WORK TASK: The records should be written out in full, with nothing altered.
________________________________________
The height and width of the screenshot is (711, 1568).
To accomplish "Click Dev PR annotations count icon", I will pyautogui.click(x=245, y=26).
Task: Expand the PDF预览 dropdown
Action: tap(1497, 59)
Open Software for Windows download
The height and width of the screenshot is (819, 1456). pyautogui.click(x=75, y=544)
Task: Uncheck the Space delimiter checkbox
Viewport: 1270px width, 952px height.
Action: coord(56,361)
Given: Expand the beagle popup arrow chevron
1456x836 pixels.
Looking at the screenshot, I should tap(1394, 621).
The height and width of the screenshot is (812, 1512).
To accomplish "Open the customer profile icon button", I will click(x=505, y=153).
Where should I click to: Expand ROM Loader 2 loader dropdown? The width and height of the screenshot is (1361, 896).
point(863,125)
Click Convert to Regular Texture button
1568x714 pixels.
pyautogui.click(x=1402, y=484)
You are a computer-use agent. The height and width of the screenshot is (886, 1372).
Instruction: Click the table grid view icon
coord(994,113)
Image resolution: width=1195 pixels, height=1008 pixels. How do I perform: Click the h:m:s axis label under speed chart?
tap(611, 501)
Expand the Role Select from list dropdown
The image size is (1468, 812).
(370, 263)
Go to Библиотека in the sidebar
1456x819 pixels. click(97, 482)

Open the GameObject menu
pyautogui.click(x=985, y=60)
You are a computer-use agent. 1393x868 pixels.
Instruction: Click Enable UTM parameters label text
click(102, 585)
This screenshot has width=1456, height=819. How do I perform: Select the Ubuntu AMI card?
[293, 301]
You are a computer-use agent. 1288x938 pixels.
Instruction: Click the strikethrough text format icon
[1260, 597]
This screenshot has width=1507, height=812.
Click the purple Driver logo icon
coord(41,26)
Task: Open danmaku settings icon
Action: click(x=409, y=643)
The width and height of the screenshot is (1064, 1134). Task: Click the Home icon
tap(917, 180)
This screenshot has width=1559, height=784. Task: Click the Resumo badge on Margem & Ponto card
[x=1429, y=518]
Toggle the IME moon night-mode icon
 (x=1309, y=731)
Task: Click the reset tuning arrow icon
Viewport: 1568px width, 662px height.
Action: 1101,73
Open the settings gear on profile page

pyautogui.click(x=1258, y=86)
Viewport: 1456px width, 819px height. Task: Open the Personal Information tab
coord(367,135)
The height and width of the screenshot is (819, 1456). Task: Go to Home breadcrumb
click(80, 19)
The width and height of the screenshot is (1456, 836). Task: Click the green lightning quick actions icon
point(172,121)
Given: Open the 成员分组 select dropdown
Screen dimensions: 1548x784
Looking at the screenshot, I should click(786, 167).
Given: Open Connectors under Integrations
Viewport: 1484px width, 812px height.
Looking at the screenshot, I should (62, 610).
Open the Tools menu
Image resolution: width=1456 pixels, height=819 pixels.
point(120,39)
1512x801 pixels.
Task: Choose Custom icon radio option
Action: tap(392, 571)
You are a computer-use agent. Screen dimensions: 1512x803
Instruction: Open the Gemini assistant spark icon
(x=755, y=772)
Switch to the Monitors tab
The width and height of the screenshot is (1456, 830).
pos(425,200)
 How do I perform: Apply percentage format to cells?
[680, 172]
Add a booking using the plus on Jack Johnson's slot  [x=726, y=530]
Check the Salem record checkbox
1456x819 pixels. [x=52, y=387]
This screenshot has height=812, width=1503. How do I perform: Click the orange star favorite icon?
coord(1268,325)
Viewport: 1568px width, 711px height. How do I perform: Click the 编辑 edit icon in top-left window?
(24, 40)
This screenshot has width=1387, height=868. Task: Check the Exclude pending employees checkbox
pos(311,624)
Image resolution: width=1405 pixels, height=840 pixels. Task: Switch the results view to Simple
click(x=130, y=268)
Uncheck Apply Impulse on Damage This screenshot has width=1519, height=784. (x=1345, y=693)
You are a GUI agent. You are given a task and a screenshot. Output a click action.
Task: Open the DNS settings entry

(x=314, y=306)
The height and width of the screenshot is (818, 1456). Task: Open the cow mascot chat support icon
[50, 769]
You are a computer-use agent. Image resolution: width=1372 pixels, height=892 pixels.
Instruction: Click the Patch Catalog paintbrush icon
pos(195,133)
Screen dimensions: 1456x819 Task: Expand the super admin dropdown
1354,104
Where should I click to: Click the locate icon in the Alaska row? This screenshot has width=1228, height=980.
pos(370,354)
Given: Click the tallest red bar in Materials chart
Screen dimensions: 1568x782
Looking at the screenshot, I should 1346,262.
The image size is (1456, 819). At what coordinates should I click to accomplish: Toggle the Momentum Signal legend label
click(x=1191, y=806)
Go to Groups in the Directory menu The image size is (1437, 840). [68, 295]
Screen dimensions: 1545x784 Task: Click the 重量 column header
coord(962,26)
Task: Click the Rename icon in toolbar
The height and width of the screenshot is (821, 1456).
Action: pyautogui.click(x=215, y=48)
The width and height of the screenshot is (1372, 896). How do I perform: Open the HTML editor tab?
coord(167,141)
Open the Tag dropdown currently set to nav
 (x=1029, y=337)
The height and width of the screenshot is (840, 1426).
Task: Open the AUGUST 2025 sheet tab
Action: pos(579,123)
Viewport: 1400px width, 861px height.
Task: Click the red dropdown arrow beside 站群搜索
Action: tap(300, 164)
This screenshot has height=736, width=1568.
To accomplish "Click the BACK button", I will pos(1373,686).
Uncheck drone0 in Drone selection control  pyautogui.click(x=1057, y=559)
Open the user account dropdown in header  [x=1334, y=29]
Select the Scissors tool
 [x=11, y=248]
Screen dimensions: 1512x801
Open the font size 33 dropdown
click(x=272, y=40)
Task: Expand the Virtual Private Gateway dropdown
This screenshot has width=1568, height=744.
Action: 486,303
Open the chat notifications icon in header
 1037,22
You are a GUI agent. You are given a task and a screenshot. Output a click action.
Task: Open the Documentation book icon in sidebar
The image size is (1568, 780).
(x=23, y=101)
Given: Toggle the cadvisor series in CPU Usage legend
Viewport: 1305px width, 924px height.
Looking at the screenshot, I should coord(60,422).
________________________________________
RESPONSE AREA:
The height and width of the screenshot is (711, 1568).
To accomplish "Click Dev PR annotations count icon", I will pyautogui.click(x=245, y=26).
Task: Expand the PDF预览 dropdown
Action: tap(1497, 59)
Open Software for Windows download
The height and width of the screenshot is (819, 1456). pyautogui.click(x=75, y=544)
Task: Uncheck the Space delimiter checkbox
Viewport: 1270px width, 952px height.
Action: coord(56,361)
Given: Expand the beagle popup arrow chevron
1456x836 pixels.
Looking at the screenshot, I should tap(1394, 621).
The height and width of the screenshot is (812, 1512).
To accomplish "Open the customer profile icon button", I will click(x=505, y=153).
Where should I click to: Expand ROM Loader 2 loader dropdown? The width and height of the screenshot is (1361, 896).
point(863,125)
Click Convert to Regular Texture button
1568x714 pixels.
pyautogui.click(x=1402, y=484)
You are a computer-use agent. The height and width of the screenshot is (886, 1372).
Instruction: Click the table grid view icon
coord(994,113)
Image resolution: width=1195 pixels, height=1008 pixels. How do I perform: Click the h:m:s axis label under speed chart?
tap(611, 501)
Expand the Role Select from list dropdown
The image size is (1468, 812).
(370, 263)
Go to Библиотека in the sidebar
1456x819 pixels. click(97, 482)

Open the GameObject menu
pyautogui.click(x=985, y=60)
You are a computer-use agent. 1393x868 pixels.
Instruction: Click Enable UTM parameters label text
click(102, 585)
This screenshot has width=1456, height=819. How do I perform: Select the Ubuntu AMI card?
[293, 301]
You are a computer-use agent. 1288x938 pixels.
Instruction: Click the strikethrough text format icon
[1260, 597]
This screenshot has width=1507, height=812.
Click the purple Driver logo icon
coord(41,26)
Task: Open danmaku settings icon
Action: click(x=409, y=643)
The width and height of the screenshot is (1064, 1134). Task: Click the Home icon
tap(917, 180)
This screenshot has width=1559, height=784. Task: Click the Resumo badge on Margem & Ponto card
[x=1429, y=518]
Toggle the IME moon night-mode icon
 (x=1309, y=731)
Task: Click the reset tuning arrow icon
Viewport: 1568px width, 662px height.
Action: 1101,73
Open the settings gear on profile page

pyautogui.click(x=1258, y=86)
Viewport: 1456px width, 819px height. Task: Open the Personal Information tab
coord(367,135)
The height and width of the screenshot is (819, 1456). Task: Go to Home breadcrumb
click(80, 19)
The width and height of the screenshot is (1456, 836). Task: Click the green lightning quick actions icon
point(172,121)
Given: Open the 成员分组 select dropdown
Screen dimensions: 1548x784
Looking at the screenshot, I should click(786, 167).
Given: Open Connectors under Integrations
Viewport: 1484px width, 812px height.
Looking at the screenshot, I should (62, 610).
Open the Tools menu
Image resolution: width=1456 pixels, height=819 pixels.
point(120,39)
1512x801 pixels.
Task: Choose Custom icon radio option
Action: tap(392, 571)
You are a computer-use agent. Screen dimensions: 1512x803
Instruction: Open the Gemini assistant spark icon
(x=755, y=772)
Switch to the Monitors tab
The width and height of the screenshot is (1456, 830).
pos(425,200)
 How do I perform: Apply percentage format to cells?
[680, 172]
Add a booking using the plus on Jack Johnson's slot  [x=726, y=530]
Check the Salem record checkbox
1456x819 pixels. [x=52, y=387]
This screenshot has height=812, width=1503. How do I perform: Click the orange star favorite icon?
coord(1268,325)
Viewport: 1568px width, 711px height. How do I perform: Click the 编辑 edit icon in top-left window?
(24, 40)
This screenshot has width=1387, height=868. Task: Check the Exclude pending employees checkbox
pos(311,624)
Image resolution: width=1405 pixels, height=840 pixels. Task: Switch the results view to Simple
click(x=130, y=268)
Uncheck Apply Impulse on Damage This screenshot has width=1519, height=784. (x=1345, y=693)
You are a GUI agent. You are given a task and a screenshot. Output a click action.
Task: Open the DNS settings entry

(x=314, y=306)
The height and width of the screenshot is (818, 1456). Task: Open the cow mascot chat support icon
[50, 769]
You are a computer-use agent. Image resolution: width=1372 pixels, height=892 pixels.
Instruction: Click the Patch Catalog paintbrush icon
pos(195,133)
Screen dimensions: 1456x819 Task: Expand the super admin dropdown
1354,104
Where should I click to: Click the locate icon in the Alaska row? This screenshot has width=1228, height=980.
pos(370,354)
Given: Click the tallest red bar in Materials chart
Screen dimensions: 1568x782
Looking at the screenshot, I should 1346,262.
The image size is (1456, 819). At what coordinates should I click to accomplish: Toggle the Momentum Signal legend label
click(x=1191, y=806)
Go to Groups in the Directory menu The image size is (1437, 840). [68, 295]
Screen dimensions: 1545x784 Task: Click the 重量 column header
coord(962,26)
Task: Click the Rename icon in toolbar
The height and width of the screenshot is (821, 1456).
Action: pyautogui.click(x=215, y=48)
The width and height of the screenshot is (1372, 896). How do I perform: Open the HTML editor tab?
coord(167,141)
Open the Tag dropdown currently set to nav
 (x=1029, y=337)
The height and width of the screenshot is (840, 1426).
Task: Open the AUGUST 2025 sheet tab
Action: pos(579,123)
Viewport: 1400px width, 861px height.
Task: Click the red dropdown arrow beside 站群搜索
Action: tap(300, 164)
This screenshot has height=736, width=1568.
To accomplish "Click the BACK button", I will pos(1373,686).
Uncheck drone0 in Drone selection control  pyautogui.click(x=1057, y=559)
Open the user account dropdown in header  [x=1334, y=29]
Select the Scissors tool
 [x=11, y=248]
Screen dimensions: 1512x801
Open the font size 33 dropdown
click(x=272, y=40)
Task: Expand the Virtual Private Gateway dropdown
This screenshot has width=1568, height=744.
Action: 486,303
Open the chat notifications icon in header
 1037,22
You are a GUI agent. You are given a task and a screenshot. Output a click action.
Task: Open the Documentation book icon in sidebar
The image size is (1568, 780).
(x=23, y=101)
Given: Toggle the cadvisor series in CPU Usage legend
Viewport: 1305px width, 924px height.
Looking at the screenshot, I should coord(60,422).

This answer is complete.